However, to me, a nerd for Cordoba, an enthusiast of every little thing that has to do with the Mezquita, the picture seemed quite shady. The big horseshoe arch of the Mihrab seemed not the one that I had gone to see so many times, it did not match.
And how could it match when it is something else! For those who took their time to observe they will sure have noticed in the arch a damp patch that is not so. In fact, the patch shows the mortar used in the arch’s restoration. It is of a different tone on purpose, so the difference between the original and the restored tile-work could be better appreciated.
The restorative work was officially carried out by Patricio Furriel, the Cathedral’s organist, one of those resourceful type of men: the MacGyver type. Somebody should write down Furriel’s life. The restoration works begins in 1826 after taking down the altarpiece of Saint Peter’s chapel, which was hiding the Mihrab. My dear friends, the Mihrab remained covered for 500 years.
Furriel did not have glazed tiles so he thought of a solution that still shows nowadays. Little tiles of gilded and painted glass were made, they were then mounted on independent panels for each keystone and, once they were attached to the arch, to better the results, fine details were painted on top of the tiles. The resulting ornamentation design was a bit on the Renaissance side, far away from the Byzantine style of the original keystones: floral motifs and pure mosaic (not a single line painted on top). However, the general outcome was good and today nobody seems to argue if that was, indeed, how the arch looked originally.

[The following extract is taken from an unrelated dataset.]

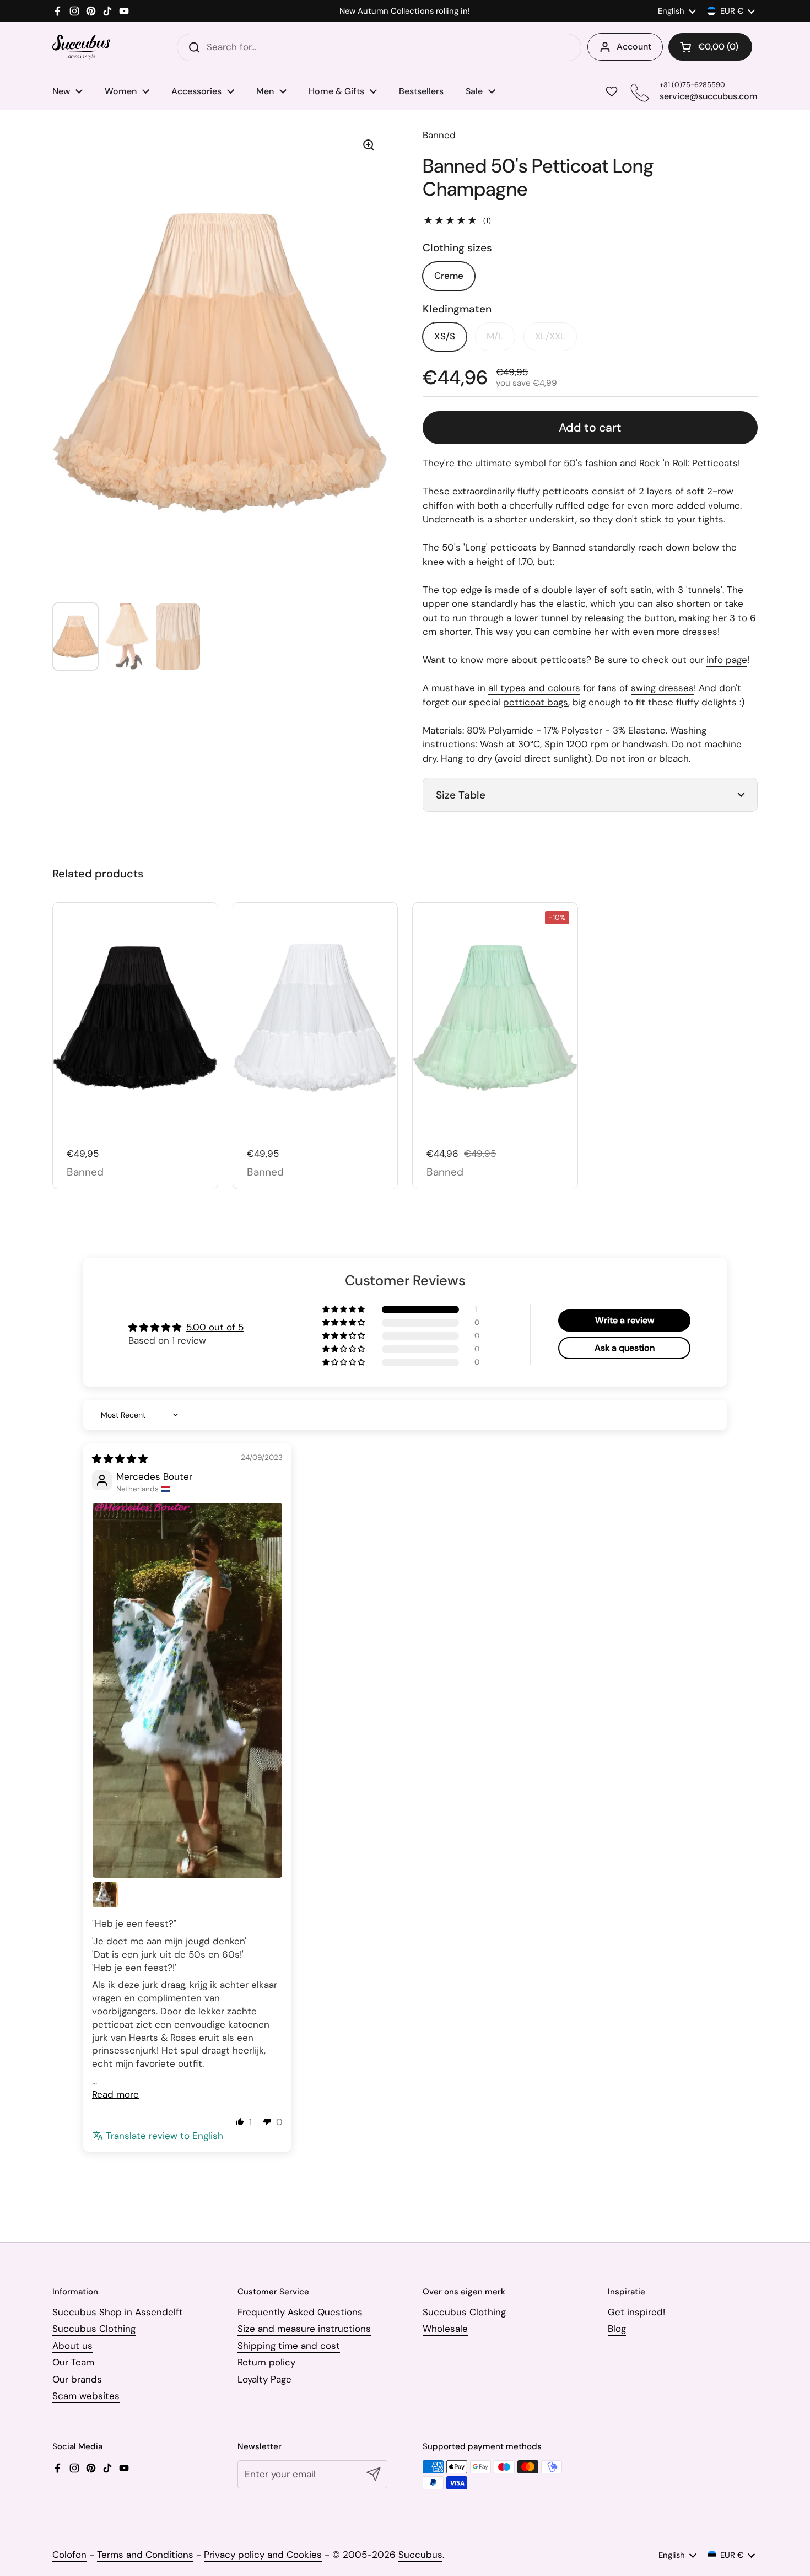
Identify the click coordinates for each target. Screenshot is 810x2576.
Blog (617, 2328)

But then, where does this photo with the keystones of the same ornamentation style come from?
That was the begging of my inquires and my surprises. Perhaps a previous restoration? But it is not possible. What if the photo shows the true restoration of Furriel and what we now see is the work Viollet-le-Duc did in 1857? Oh la la, the things I have learned with this photo! When did J. Laurent visit Córdoba? When did he take this photograph, in 1855 during his first tour or on those who followed?
The solution
Finally the answer came to me, and it was written in J. Laurent’s biography. There it says that in 1878 Laurent, at that time royal photographer of the King in Madrid, opened a place in Paris to sell his work and his postcards. In 1878 the World’s Fair took place in Paris. Spain decided to build a pavilion of Moorish style to show our treasures. One of the most interesting and appealing pieces was an exact reconstruction of the Mezquita’s Mihrab made by José Botaña. I ignore the materials and techniques with which the replica was made, since apparently there are no graphic documents of it.
Well, since the photo does not fit none of the real restorations the Mihrab underwent, there is but one last explanation: we know that Laurent covered the World’s Fair in Paris, so this photo match the Mihrab in Spain’s pavilion. Naming it as the original Mihrab may have been a confusion or a mischief on Laurent’s part, but it has gone unnoticed ever since, no one has pointed out that that in the picture is not the real Mihrab. However we did gain a photograph of the wonderful replica presented by Spain in 1878 to the World’s Fair in Paris.
A print published by the Spanish and American Illustration in the year 1878. Only document known so far of this stunning replica of which it is said that the tile were made out of nacre and seas shells.